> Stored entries
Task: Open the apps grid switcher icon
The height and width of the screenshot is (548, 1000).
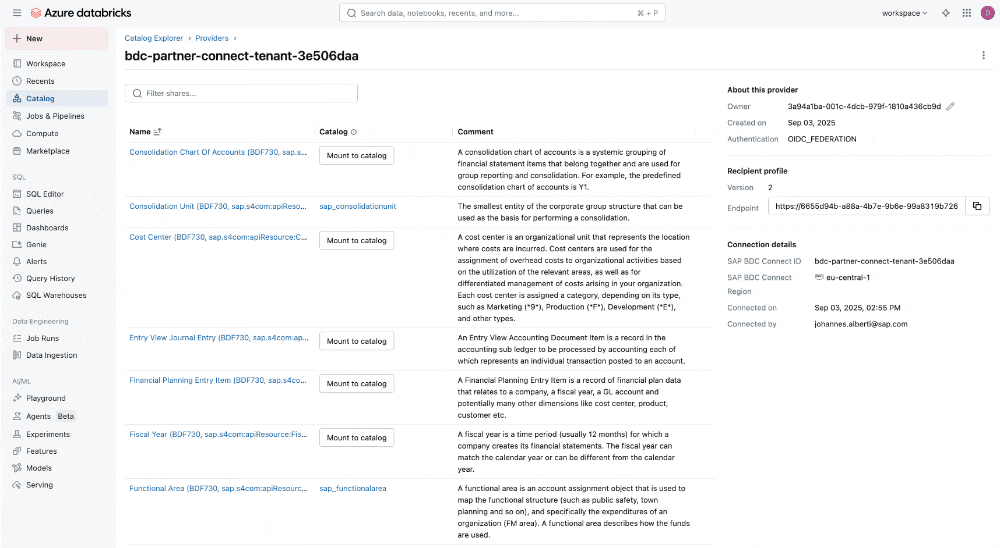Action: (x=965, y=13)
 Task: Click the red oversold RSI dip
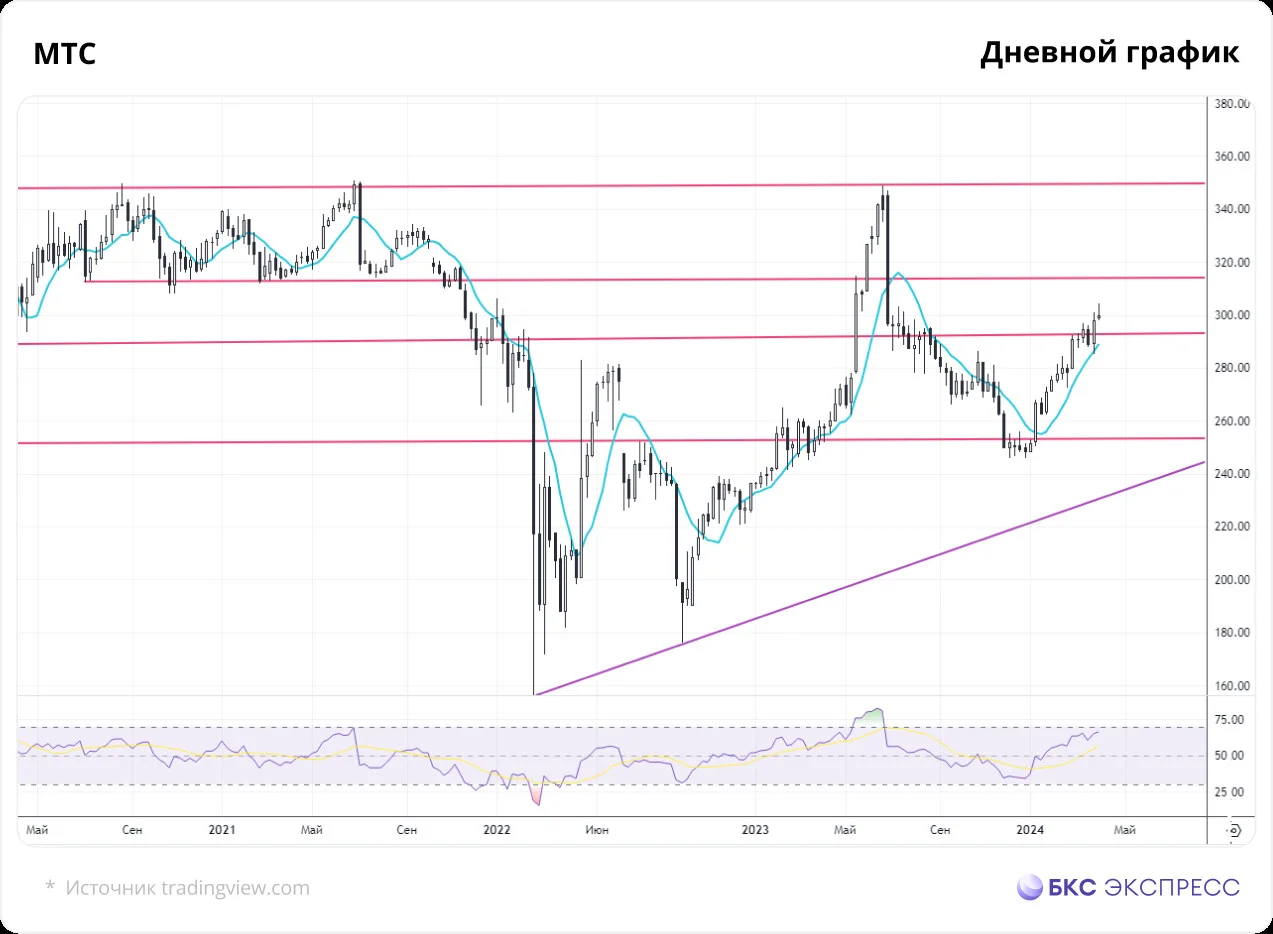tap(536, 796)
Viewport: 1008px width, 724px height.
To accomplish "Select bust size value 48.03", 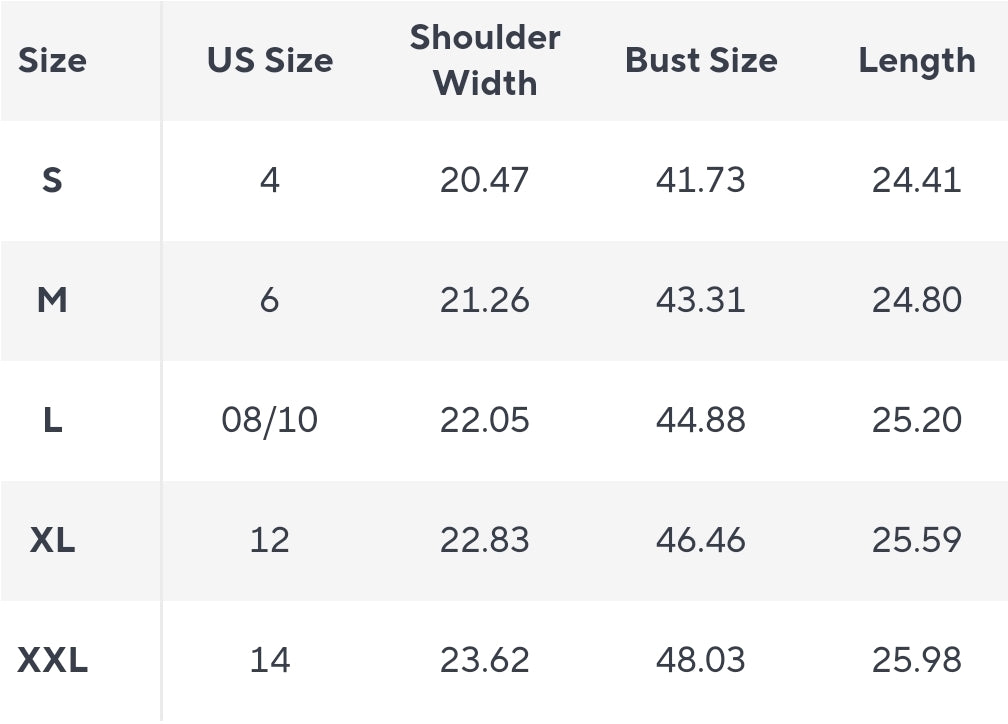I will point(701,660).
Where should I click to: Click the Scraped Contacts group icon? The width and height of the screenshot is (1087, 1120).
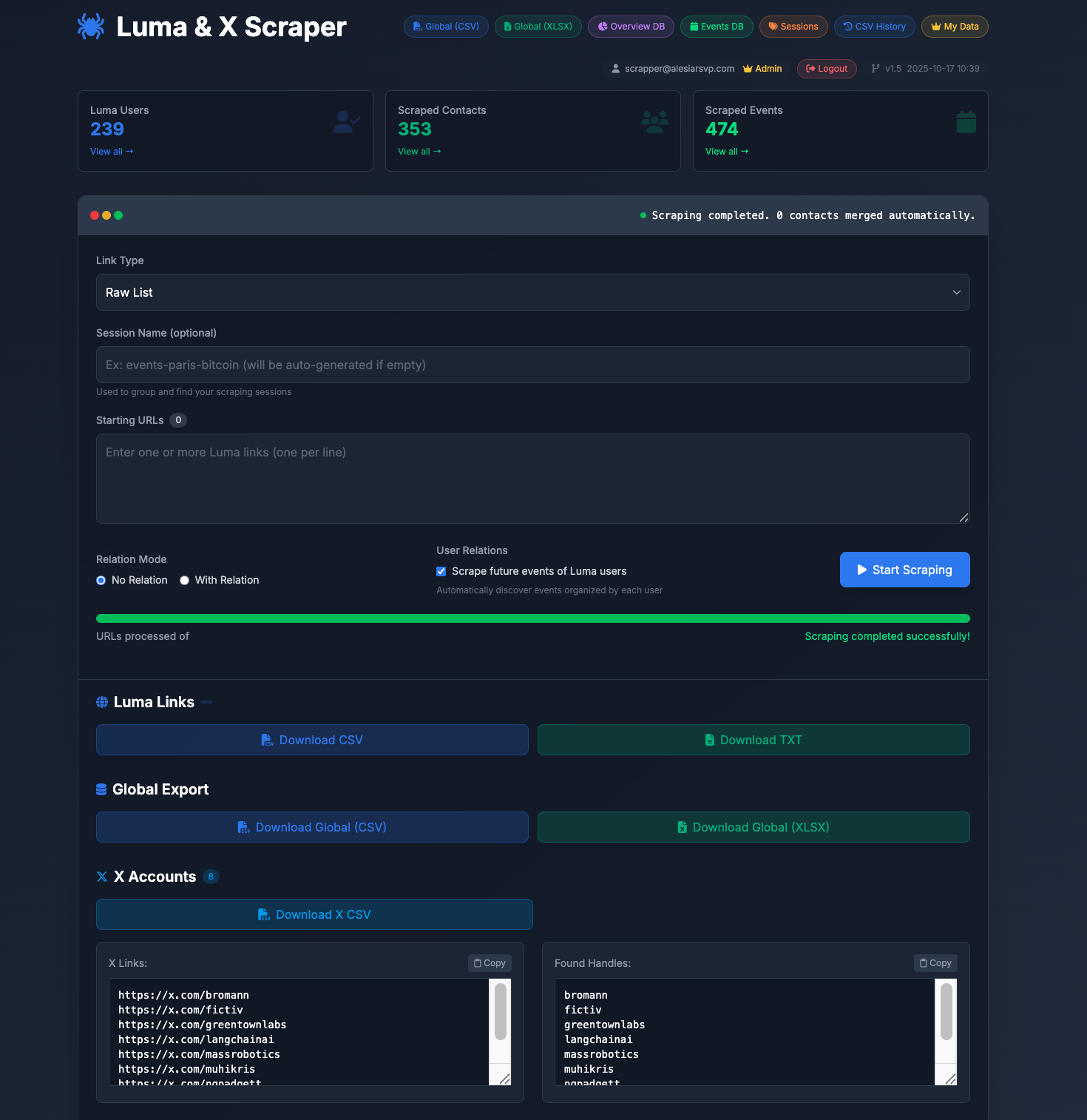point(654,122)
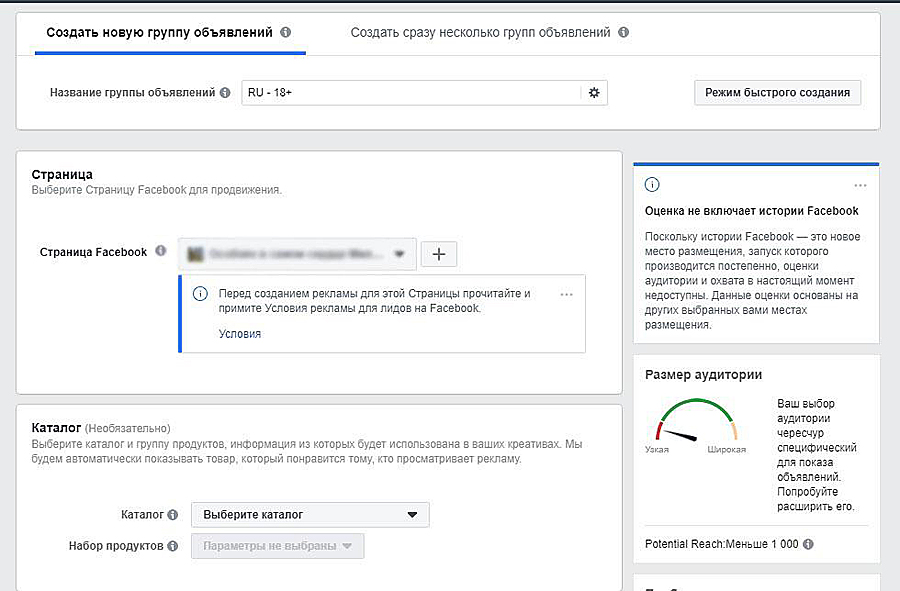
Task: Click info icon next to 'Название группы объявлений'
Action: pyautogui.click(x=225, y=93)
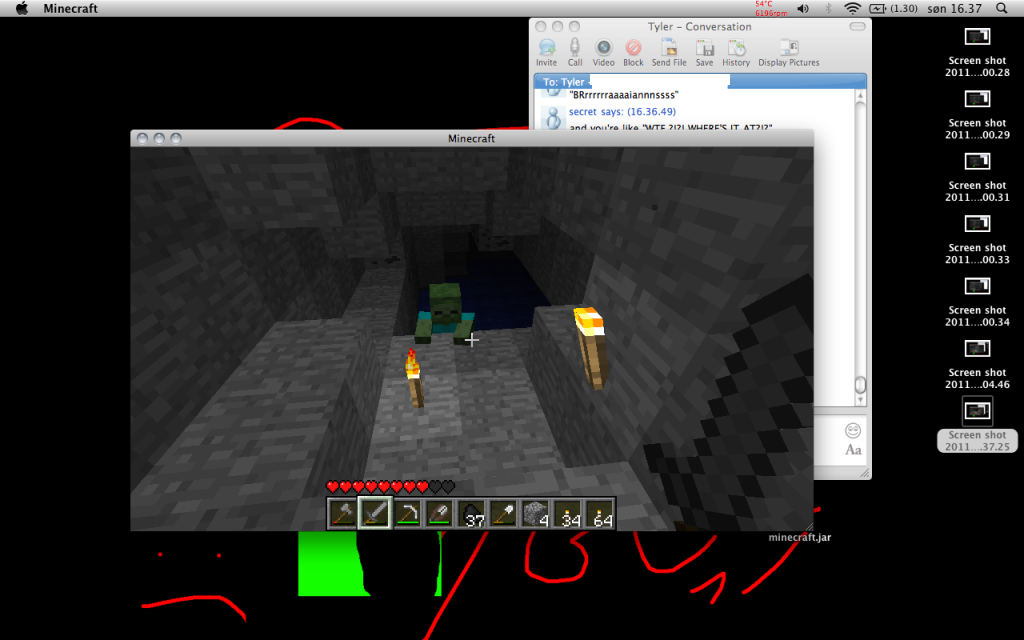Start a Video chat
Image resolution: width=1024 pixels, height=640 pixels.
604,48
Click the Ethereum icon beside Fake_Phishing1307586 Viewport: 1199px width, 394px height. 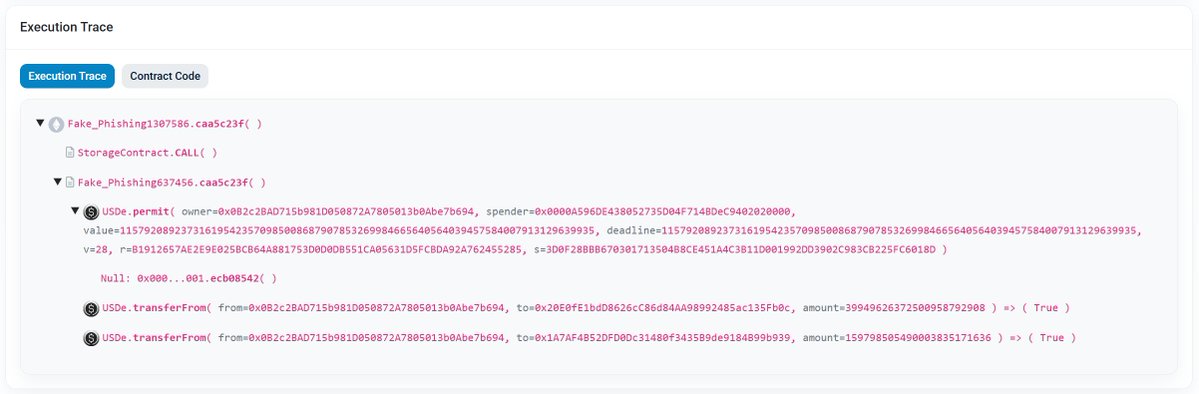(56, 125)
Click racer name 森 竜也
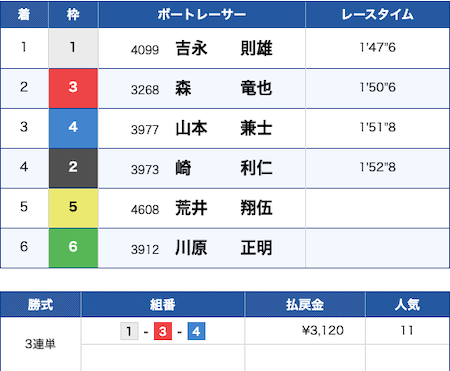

> Your goal
Extract each line of the items above that contains the string "Task", with case counting.

> Completed exercise
Task: Open the apps grid switcher icon
 Task: Click the red oversold RSI dip
Task: Click info icon next to 'Название группы объявлений'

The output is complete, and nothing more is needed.